**PROBLEM**
Locate every line in the entries below that contains the string "accomplish", and copy each such line in full. Case counts, so only matches with identical capitalization qualify.

Stored dataset items
━━━━

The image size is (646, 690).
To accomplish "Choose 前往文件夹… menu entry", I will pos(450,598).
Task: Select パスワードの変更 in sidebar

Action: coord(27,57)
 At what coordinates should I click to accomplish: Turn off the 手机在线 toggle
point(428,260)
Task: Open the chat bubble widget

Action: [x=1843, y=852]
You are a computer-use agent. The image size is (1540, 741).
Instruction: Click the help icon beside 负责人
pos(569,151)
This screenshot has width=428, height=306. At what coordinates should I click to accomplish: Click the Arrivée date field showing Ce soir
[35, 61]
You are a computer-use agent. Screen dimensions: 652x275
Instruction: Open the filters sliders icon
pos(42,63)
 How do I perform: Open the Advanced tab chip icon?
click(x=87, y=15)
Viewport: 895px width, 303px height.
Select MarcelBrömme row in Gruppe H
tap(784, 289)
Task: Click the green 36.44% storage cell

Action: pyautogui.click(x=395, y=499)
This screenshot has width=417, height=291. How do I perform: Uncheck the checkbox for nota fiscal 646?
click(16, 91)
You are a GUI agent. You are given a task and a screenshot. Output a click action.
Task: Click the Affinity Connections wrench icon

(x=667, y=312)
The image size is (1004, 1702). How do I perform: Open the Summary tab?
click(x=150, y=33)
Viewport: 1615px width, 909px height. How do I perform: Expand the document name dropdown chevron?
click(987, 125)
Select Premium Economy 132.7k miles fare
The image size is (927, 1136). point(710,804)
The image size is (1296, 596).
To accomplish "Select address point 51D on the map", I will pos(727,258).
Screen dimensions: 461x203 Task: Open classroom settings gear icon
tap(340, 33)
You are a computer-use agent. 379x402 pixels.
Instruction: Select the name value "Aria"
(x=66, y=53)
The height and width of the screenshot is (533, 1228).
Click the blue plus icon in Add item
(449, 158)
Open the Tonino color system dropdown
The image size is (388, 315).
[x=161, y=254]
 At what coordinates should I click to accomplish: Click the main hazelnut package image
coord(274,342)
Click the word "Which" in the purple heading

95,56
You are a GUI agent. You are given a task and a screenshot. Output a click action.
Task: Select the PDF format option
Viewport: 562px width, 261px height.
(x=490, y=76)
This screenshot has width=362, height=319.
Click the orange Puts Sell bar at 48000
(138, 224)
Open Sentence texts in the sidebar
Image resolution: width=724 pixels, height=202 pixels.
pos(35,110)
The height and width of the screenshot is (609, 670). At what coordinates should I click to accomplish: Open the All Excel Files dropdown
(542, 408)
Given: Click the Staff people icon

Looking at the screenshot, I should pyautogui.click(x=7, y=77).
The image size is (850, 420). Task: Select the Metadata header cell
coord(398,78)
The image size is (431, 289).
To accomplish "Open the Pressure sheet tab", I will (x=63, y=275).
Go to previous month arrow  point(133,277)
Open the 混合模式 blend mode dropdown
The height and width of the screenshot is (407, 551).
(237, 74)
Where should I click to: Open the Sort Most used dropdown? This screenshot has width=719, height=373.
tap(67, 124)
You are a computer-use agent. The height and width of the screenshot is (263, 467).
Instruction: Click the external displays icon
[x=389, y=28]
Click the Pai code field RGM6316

━━━━

**ANSWER TO THE TASK**
To accomplish "Choose 前往文件夹… menu entry", I will pos(450,598).
 At what coordinates should I click to accomplish: Turn off the 手机在线 toggle
This screenshot has width=428, height=306. At what coordinates should I click to accomplish: Click the Arrivée date field showing Ce soir
To accomplish "Select address point 51D on the map", I will pos(727,258).
 At what coordinates should I click to accomplish: Click the main hazelnut package image
The height and width of the screenshot is (609, 670). At what coordinates should I click to accomplish: Open the All Excel Files dropdown
To accomplish "Open the Pressure sheet tab", I will (x=63, y=275).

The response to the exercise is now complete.